TASK DETAILS: Throughout the listing that follows, find each line with the word "chart" and copy it.

┄┄┄┄┄┄┄┄┄┄

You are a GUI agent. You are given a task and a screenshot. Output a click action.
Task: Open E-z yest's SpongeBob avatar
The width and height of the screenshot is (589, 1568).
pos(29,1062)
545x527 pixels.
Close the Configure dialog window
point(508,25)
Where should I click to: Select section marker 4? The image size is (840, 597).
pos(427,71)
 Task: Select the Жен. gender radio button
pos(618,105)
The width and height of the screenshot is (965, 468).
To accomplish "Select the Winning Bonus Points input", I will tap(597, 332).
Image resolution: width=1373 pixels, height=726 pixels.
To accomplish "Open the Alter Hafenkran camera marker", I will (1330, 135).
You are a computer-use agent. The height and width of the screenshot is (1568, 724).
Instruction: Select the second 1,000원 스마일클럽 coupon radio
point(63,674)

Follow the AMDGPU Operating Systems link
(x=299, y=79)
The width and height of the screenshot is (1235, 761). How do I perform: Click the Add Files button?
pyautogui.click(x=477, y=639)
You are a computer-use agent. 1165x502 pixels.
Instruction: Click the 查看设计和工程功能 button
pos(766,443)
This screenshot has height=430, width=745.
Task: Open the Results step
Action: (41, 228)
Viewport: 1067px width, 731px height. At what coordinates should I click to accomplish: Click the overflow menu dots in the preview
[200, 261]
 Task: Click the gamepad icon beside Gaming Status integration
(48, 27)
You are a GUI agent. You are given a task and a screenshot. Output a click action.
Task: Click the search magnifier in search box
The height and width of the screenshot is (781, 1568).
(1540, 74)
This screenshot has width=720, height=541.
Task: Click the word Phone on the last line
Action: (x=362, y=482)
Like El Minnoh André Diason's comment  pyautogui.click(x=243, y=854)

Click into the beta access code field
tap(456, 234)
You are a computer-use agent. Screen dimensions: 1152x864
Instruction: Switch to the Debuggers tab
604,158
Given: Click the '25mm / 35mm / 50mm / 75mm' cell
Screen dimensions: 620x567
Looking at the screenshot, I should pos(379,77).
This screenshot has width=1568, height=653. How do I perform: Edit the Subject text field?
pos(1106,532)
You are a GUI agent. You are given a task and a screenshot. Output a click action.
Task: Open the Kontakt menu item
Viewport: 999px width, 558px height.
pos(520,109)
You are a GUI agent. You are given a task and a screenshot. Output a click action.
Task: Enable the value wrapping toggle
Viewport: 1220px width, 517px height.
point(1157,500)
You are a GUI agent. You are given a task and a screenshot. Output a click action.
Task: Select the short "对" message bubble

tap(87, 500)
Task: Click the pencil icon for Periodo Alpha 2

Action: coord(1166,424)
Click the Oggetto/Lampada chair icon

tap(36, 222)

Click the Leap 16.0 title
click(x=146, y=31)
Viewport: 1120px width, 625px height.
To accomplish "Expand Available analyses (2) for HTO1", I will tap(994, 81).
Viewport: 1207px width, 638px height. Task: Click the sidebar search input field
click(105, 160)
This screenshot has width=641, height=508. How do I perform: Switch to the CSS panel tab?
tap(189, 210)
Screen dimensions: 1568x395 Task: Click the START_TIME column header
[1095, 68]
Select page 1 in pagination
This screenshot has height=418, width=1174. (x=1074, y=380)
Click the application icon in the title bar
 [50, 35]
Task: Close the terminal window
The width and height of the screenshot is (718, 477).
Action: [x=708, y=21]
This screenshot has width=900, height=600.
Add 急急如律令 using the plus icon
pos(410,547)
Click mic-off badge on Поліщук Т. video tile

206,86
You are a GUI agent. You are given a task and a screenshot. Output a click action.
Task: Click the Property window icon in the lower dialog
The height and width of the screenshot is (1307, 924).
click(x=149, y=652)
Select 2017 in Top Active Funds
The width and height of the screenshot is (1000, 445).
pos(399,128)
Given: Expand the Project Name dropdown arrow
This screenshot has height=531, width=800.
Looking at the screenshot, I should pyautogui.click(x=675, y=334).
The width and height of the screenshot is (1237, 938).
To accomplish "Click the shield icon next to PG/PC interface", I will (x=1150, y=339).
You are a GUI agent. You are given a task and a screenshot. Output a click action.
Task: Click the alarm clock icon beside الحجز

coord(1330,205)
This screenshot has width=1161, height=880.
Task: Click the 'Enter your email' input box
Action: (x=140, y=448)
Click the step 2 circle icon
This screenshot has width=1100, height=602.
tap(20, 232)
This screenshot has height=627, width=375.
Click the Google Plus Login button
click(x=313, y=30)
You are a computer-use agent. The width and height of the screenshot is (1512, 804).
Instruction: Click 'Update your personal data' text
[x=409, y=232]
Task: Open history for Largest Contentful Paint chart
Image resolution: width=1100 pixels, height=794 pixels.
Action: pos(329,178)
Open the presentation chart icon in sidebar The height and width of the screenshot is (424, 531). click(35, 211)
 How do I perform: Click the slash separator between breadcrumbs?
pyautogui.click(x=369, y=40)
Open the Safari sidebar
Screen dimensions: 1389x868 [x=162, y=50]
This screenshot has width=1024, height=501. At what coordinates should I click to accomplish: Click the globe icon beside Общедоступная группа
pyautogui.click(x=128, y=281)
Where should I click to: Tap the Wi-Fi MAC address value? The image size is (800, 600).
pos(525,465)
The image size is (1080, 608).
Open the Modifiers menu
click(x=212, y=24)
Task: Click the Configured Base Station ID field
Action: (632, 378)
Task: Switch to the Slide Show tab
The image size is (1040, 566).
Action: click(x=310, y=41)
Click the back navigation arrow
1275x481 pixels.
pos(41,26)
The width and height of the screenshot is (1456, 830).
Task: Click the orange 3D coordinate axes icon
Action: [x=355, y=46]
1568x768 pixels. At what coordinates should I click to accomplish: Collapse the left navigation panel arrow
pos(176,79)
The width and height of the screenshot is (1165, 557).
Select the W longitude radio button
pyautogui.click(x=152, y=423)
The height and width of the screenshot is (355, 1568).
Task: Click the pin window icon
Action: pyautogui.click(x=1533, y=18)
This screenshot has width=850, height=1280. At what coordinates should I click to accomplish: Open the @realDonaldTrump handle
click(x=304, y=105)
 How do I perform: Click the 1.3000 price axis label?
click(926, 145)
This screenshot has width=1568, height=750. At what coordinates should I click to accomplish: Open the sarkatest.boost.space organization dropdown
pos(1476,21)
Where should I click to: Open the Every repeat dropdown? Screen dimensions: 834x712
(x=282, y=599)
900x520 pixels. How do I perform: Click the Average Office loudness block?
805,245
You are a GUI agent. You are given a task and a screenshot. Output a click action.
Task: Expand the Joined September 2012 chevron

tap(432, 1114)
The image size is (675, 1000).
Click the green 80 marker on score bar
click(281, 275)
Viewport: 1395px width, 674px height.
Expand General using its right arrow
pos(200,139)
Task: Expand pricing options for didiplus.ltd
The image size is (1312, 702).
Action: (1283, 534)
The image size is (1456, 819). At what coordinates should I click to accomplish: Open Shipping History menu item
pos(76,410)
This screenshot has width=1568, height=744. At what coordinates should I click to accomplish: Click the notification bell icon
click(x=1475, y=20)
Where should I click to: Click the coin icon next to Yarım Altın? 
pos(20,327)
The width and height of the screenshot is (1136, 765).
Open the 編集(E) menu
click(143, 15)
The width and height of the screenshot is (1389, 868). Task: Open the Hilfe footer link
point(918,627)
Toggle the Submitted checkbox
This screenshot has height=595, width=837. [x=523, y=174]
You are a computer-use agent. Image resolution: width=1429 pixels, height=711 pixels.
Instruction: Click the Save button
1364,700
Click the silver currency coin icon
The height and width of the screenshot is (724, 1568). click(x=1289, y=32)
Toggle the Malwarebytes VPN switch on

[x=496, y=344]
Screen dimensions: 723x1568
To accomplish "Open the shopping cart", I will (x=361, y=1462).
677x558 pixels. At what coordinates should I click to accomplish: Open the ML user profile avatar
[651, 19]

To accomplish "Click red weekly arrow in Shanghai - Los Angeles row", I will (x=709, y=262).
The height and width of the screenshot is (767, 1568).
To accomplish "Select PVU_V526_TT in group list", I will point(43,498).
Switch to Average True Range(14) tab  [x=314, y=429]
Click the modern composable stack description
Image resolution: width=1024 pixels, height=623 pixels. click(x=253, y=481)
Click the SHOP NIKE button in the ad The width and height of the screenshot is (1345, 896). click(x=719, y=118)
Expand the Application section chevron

┄┄┄┄┄┄┄┄┄┄

TASK RESPONSE:
Task: Open history for Largest Contentful Paint chart
Open the presentation chart icon in sidebar The height and width of the screenshot is (424, 531). click(35, 211)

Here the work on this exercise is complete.